▶ To be done:
Rewrite the lines from the one with "Where should I" up to and including the one with "pos(414,53)", swapping "checkbox" for "toggle" and keeping everything else the same. Leave the pictures out of your answer.

BEGIN

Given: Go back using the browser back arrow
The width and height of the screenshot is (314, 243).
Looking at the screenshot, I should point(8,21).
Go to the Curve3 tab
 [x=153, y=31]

END
BEGIN

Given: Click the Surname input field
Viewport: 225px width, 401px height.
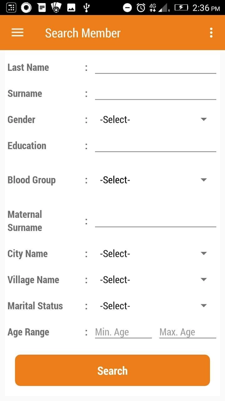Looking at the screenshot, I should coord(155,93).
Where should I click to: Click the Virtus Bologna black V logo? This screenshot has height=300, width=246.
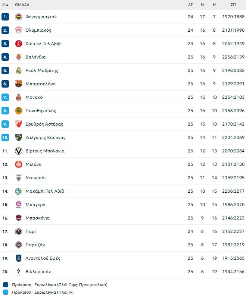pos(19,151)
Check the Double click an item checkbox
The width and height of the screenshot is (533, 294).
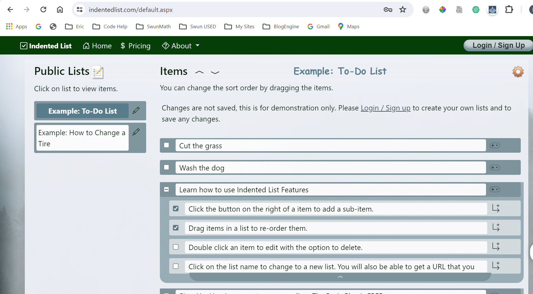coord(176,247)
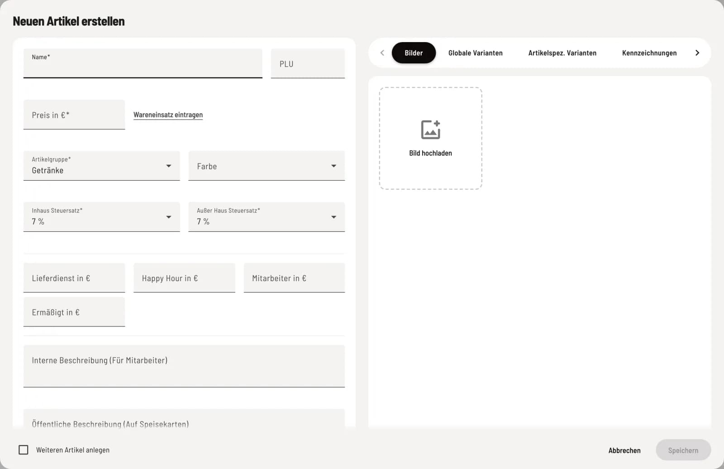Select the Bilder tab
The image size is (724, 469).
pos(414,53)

END

▶ Output:
Where should I click to: Click the Virtus Bologna black V logo? This screenshot has height=300, width=246.
pos(19,151)
Check the Double click an item toggle
The width and height of the screenshot is (533, 294).
coord(176,247)
Select the Bilder tab
The image size is (724, 469).
pos(414,53)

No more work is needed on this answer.